▶ [Texto proporcionado]:
----------
Brunilda, Sigrún, Waltraute (que tiene nombre de vino del Rhin), Skuld, Gunnr,
Orlinde o Göndul son algunas de esas doncellas sobrenaturales que “asignan la
muerte y gobiernan la victoria” y que en la mitología nórdica recogían a los
más valientes caídos en la batalla para llevarlos al Valhalla, donde Odín los
instalaba en el famoso salón de 540 puertas del Vingölf, a fin de que le
echaran una mano cuando llegara el Ragnarök, el fin de los tiempos.
En tiempos modernos, la
valkiria más destacable, versiones operísticas al margen, ha sido Valkiria
Mitford, la quinta de las seis famosas y aristócratas chicas Mitford, esas
celebrities avant la lettre que parecen salidas de la pluma de Evelyn Waugh o
Noël Coward y que, en los años treinta, y después, cautivaron la imaginación de
los británicos como representación de la más puesta clase alta de su país.
Hermana de las célebres Nancy, Diana y Deborah (que se convirtió en duquesa de
Devonshire y fue muy amiga y correspondiente de Patrick Leigh Fermor, a su vez
amigo mío, lo que me daría una entrada directa con las Mitford, si no fuera
porque están ya todas muertas), Unity Valkyrie Freeman-Mitford (1914-1948) -ese
era su nombre completo- pareció destinada desde su bautizo, e incluso antes,
pues sus padres decían que la habían concebido en la población de Swastika,
Ontario, a liarla parda.
Y así lo hizo: presa desde
niña de una germanofilia de aúpa, Valkiria (el nombre vino de la amistad de su
abuelo con Wagner) se convirtió en una nazi redomada, de un furibundo
antisemitismo, y consiguió con veinte añitos no solo llegar a conocer a Hitler
sino a entrar a formar parte de su núcleo íntimo de amistades, un grupillo
detestable en el que desde luego no desentonaba (no dudaba en denunciar a quien
cuestionaba al régimen y se instaló en un piso requisado a un matrimonio judío,
redecorándolo mientras ellos estaban aún recogiendo sus cosas). El infame
Julius Streicher la dejaba hablar en sus mítines y escribir en su periódico
antisemita. Eva Braun le tenía celos.
----------
▶ [Datos proporcionados]:
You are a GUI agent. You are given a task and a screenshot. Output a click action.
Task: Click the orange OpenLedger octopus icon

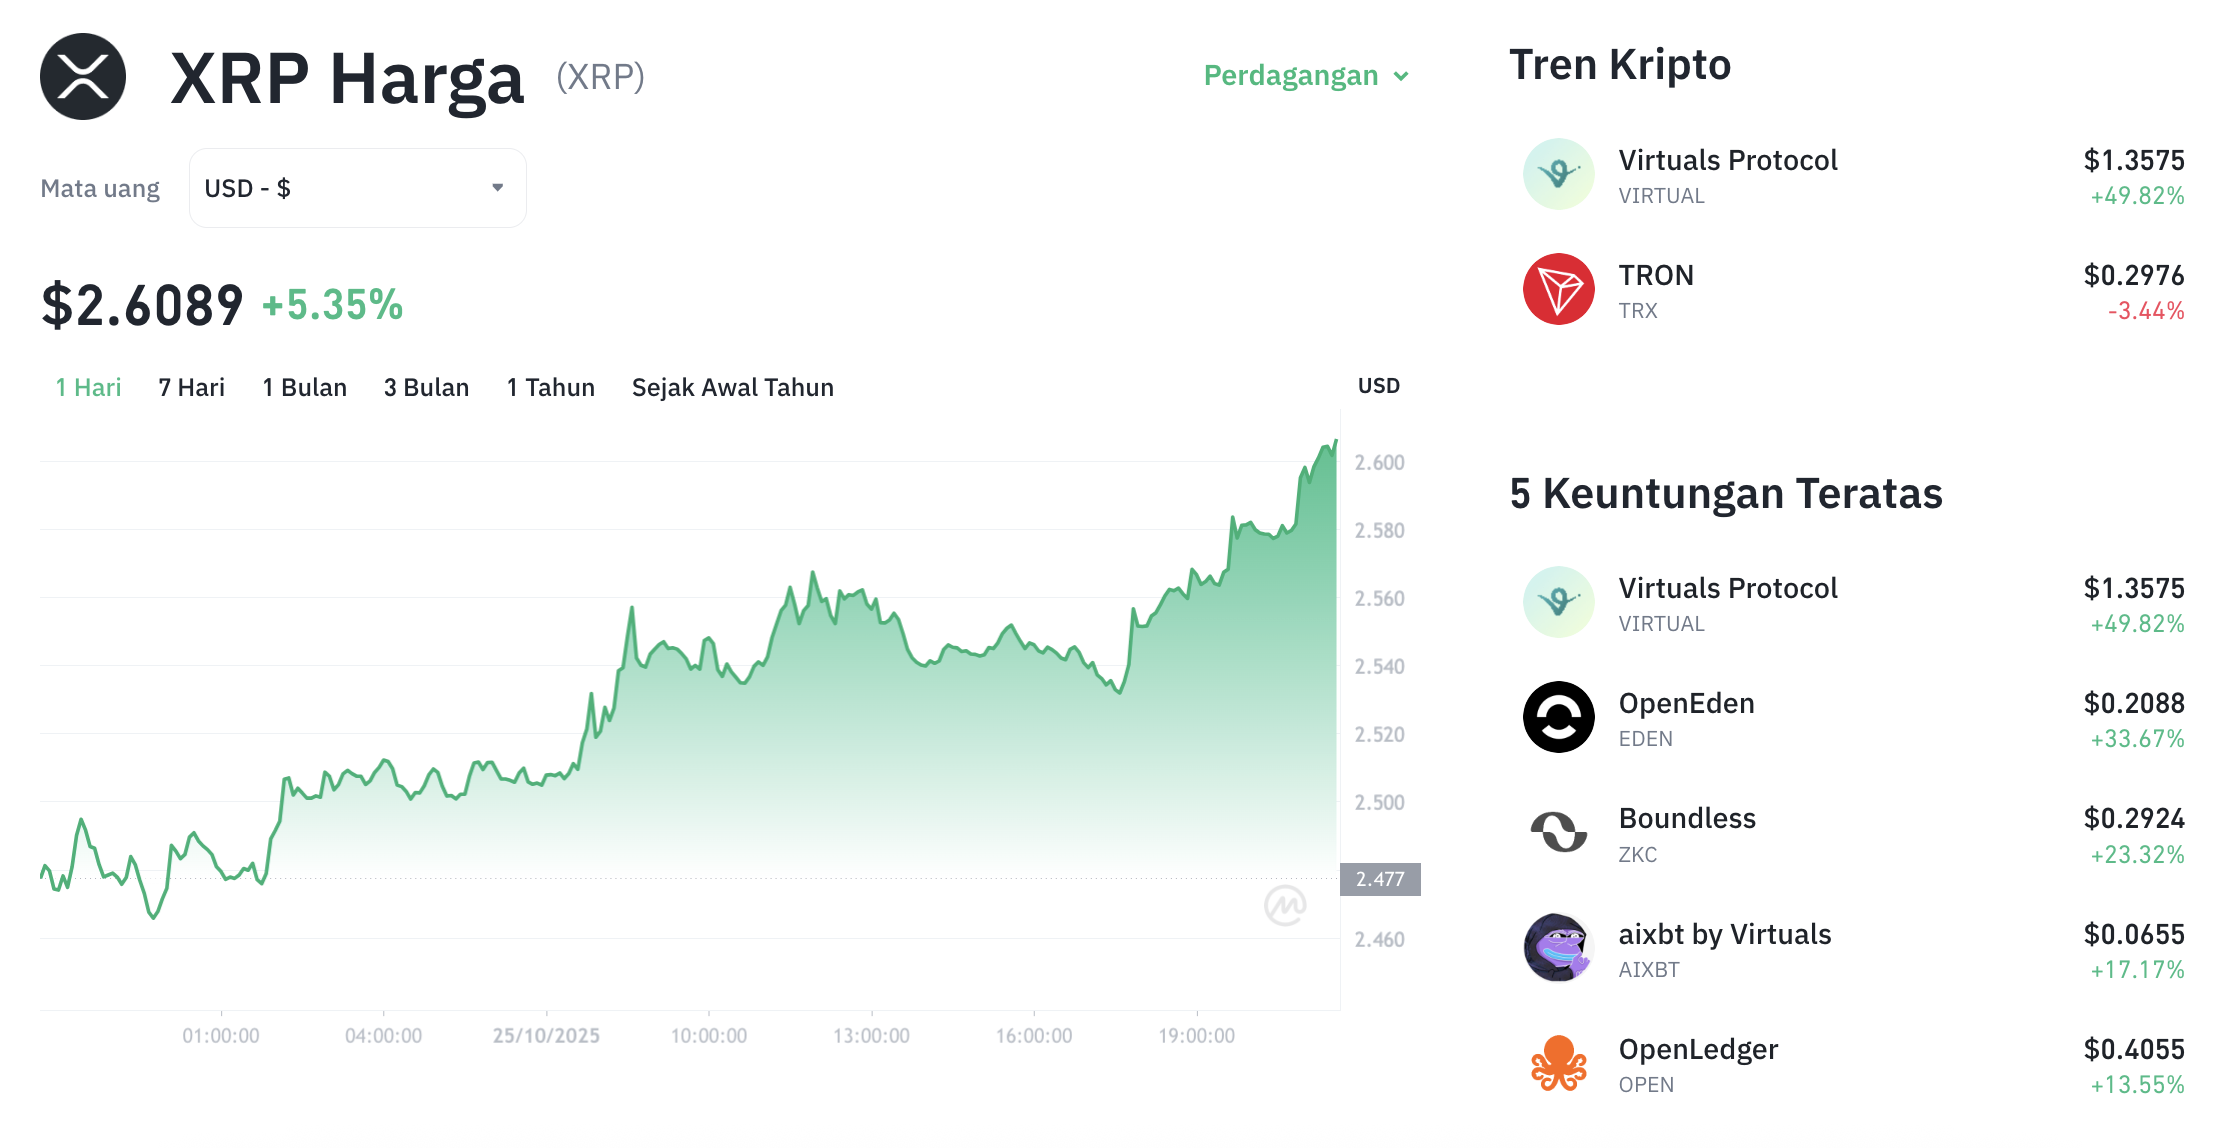click(x=1558, y=1063)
----------
▶ [Problema 1]: Según el texto sobre Unity Mitford, ¿de dónde le vino el nombre de Valkiria? Responde en una a tres oraciones.
▶ [Problema 2]: En el texto sobre Unity Mitford, ¿cuántas puertas tiene el salón del Vingölf?
▶ [Problema 3]: Escribe la continuación del texto sobre Unity Mitford a partir de la oración «Eva Braun le tenía celos.».

▶ [Respuesta 1]: El nombre de Valkiria le vino de la amistad de su abuelo con Wagner.

▶ [Respuesta 2]: Tiene 540 puertas.

▶ [Respuesta 3]:
Yo pensaba que la joven
británica, a la que llamaban Bobo, no era más que una excéntrica rebelde, naíf,
con poco seso e incluso grave inestabilidad psicológica, que perseguía con su
comportamiento de niña bien mala darse notoriedad y escandalizar a su familia y
a la sociedad británica (hacía el saludo nazi y gritaba “¡Heil Hitler!” hasta
en Chelsea, y afirmaba en público que había que disparar a los judíos). Es
verdad que la chica, la oveja negra de las Mitford -aunque resultaron ser unas
cuantas-, estuvo muy próxima a Hitler, al que trataba de tú, y que este la
apreciaba (a su singular manera de apreciar) y le puso piso, pero me parecía
que había mucho de fantasía en lo que contaba de su experiencia, y en lo que se
contaba de ella. Tenía a Unity por una valkiria de vía estrecha, vamos.
Sin embargo, tras leer la
biografía Hitler’s Valkyrie, the uncensored biography of Unity Mitford (The
History Press), del escritor, periodista y director de documentales David R. L.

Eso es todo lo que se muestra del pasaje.